Shift the coordinates in every answer by adding 36 to each number, and write out all of the lines below again in full, leaving out the pictures.
+ + + + + + +
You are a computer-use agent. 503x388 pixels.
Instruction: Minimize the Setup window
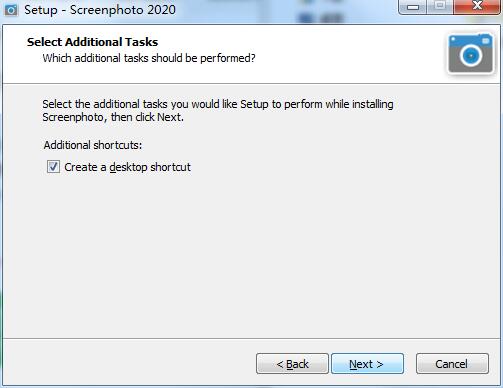coord(413,7)
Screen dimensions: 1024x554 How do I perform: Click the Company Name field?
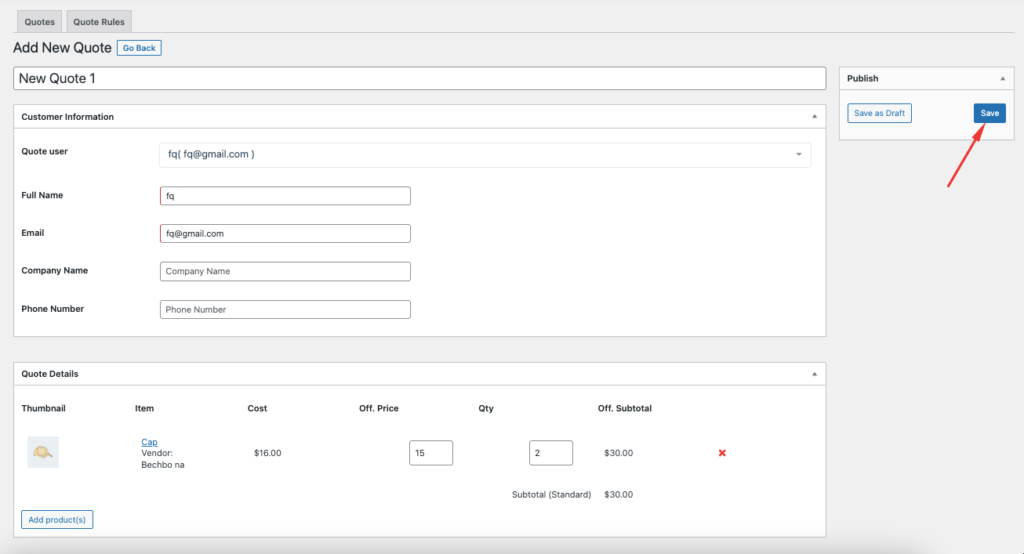285,271
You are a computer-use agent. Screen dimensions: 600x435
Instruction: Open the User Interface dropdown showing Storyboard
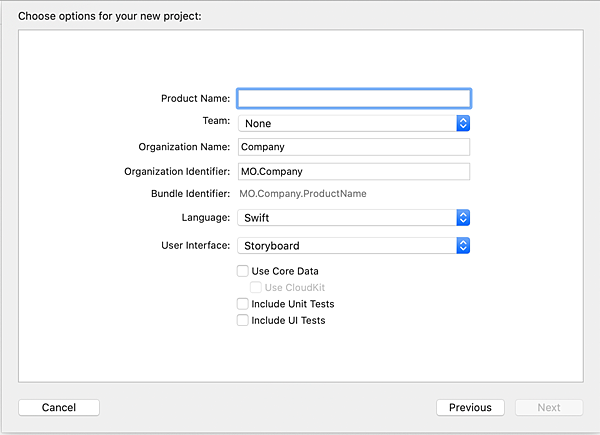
+ + + + + + +
**COMPLETE OUTPUT:**
You are a computer-use agent. 503x388 pixels.
Instruction: Minimize the Setup window
coord(449,43)
Screen dimensions: 1024x554 How do I perform: Click the Company Name field?
321,307
You are a computer-use agent. Screen dimensions: 600x435
Instruction: Open the User Interface dropdown showing Storyboard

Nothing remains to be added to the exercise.